(Items drawn from a dataset)
* * * * * * * * *
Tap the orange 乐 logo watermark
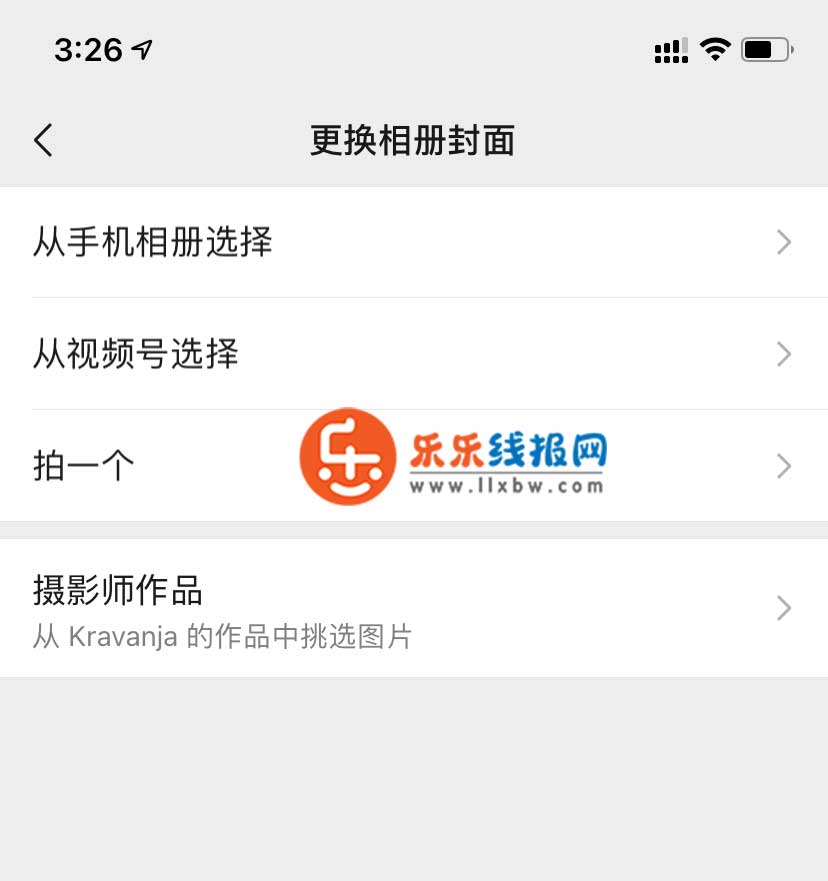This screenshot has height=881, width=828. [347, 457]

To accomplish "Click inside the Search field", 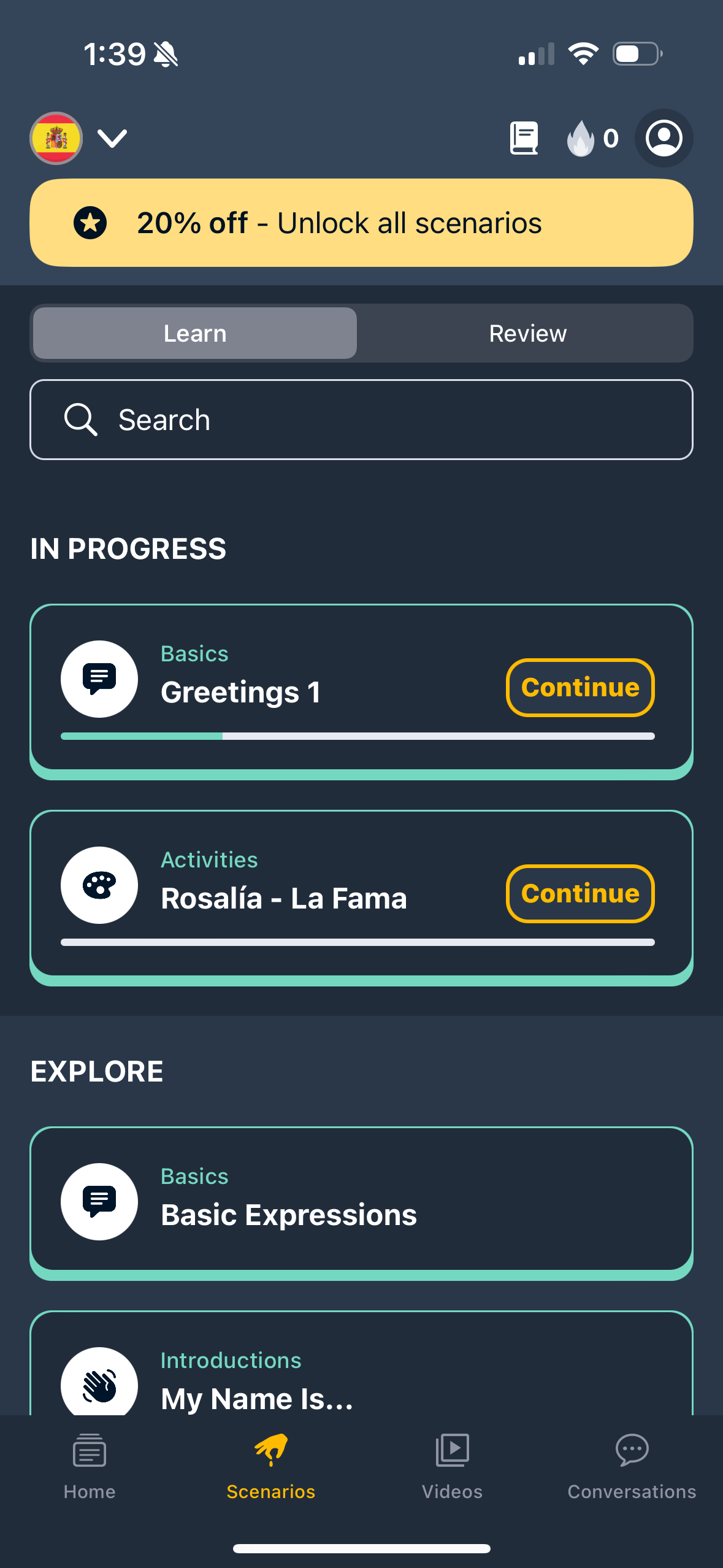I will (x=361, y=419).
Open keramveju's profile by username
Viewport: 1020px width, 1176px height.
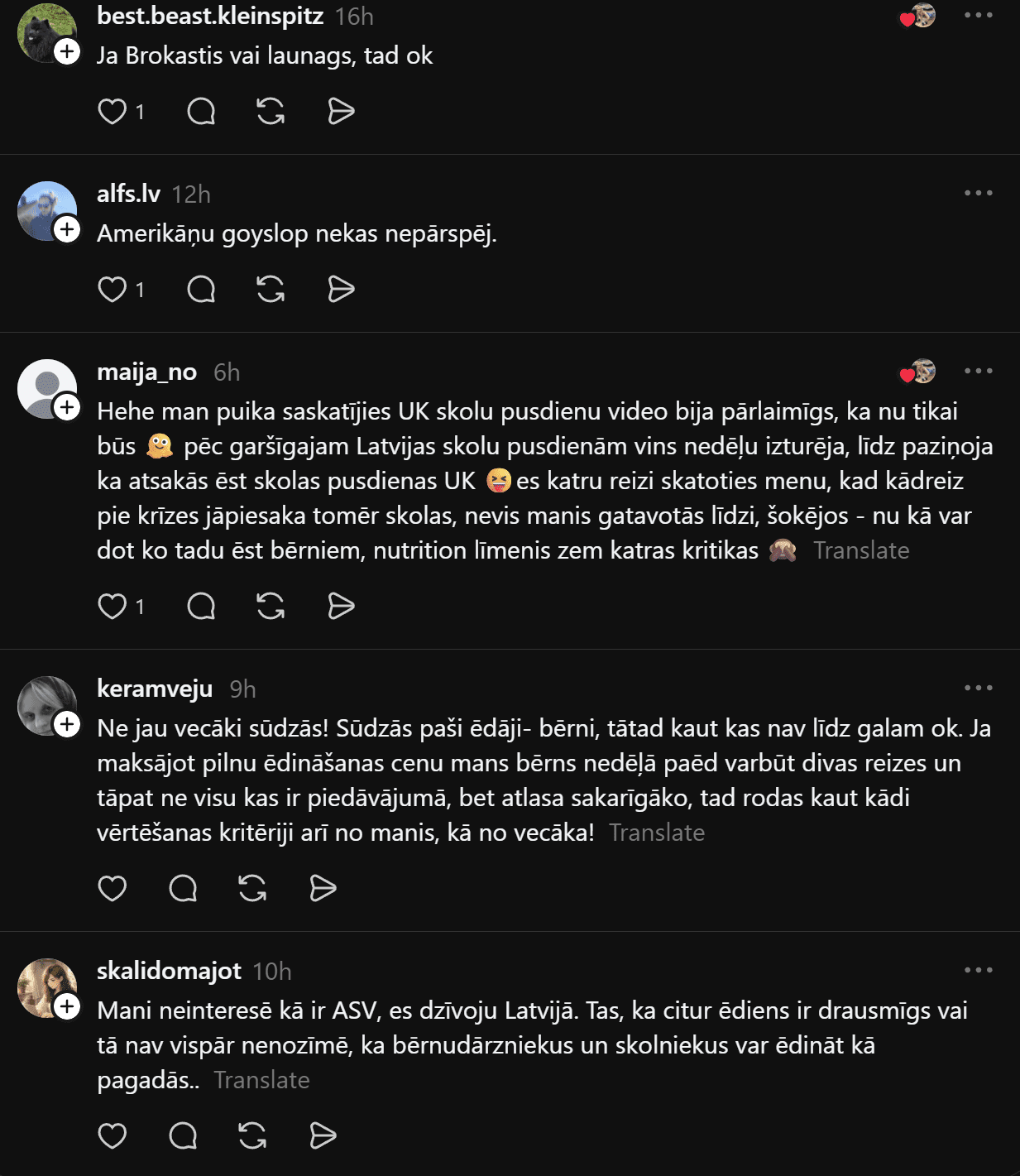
* * * * * * * * *
Express the part of the material that opens with the line containing "Open keramveju's profile by username" and runs to the end of the material as a JSON list of strings, one string per line, with blank lines and pictures omitted.

(Task result)
[
  "Open keramveju's profile by username",
  "Viewport: 1020px width, 1176px height."
]